> _Task directions_: Set down, without alteration, the lines from the one that contains "You are a computer-use agent." through the final line of the material below.

> _Record set_:
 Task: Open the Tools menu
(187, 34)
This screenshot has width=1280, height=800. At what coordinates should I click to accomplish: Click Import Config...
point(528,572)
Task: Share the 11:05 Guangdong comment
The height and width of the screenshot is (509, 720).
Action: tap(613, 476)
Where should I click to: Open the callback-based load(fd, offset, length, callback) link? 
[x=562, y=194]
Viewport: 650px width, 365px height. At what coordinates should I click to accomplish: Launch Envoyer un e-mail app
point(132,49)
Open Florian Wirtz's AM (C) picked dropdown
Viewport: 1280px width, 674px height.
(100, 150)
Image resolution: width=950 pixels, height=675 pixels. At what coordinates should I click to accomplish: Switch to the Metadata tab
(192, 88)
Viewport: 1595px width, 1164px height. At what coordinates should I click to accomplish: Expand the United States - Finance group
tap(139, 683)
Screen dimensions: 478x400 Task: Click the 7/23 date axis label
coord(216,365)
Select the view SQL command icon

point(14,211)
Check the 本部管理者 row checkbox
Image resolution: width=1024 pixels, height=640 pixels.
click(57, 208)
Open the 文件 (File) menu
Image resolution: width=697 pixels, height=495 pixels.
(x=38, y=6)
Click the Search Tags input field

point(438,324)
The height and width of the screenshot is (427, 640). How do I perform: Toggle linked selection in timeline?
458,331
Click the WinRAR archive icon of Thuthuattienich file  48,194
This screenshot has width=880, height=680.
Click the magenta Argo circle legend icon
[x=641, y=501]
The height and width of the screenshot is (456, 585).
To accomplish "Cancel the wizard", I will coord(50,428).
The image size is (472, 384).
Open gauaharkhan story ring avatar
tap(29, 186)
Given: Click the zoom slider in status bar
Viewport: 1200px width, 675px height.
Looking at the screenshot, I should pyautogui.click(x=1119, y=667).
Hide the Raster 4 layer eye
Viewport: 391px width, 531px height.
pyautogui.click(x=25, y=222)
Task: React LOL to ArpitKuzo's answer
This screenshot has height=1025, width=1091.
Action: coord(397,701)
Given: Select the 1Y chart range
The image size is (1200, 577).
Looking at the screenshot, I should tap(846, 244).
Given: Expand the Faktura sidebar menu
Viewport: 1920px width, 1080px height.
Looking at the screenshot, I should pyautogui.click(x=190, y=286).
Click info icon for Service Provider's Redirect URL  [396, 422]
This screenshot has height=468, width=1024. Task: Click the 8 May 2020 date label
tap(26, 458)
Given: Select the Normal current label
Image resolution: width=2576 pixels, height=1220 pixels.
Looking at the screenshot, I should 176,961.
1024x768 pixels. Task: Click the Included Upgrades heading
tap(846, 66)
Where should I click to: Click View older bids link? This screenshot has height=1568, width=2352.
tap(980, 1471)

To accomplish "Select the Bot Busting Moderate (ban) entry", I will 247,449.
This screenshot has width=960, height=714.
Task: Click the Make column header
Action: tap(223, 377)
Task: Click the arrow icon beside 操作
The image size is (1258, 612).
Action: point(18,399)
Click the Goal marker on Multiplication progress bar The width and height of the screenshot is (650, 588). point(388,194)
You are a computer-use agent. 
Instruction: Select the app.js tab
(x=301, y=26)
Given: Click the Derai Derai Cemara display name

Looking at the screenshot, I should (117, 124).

> _Answer for the task_:
You are a computer-use agent. 
Instruction: Select the app.js tab
(x=301, y=26)
Given: Click the Derai Derai Cemara display name

Looking at the screenshot, I should (117, 124).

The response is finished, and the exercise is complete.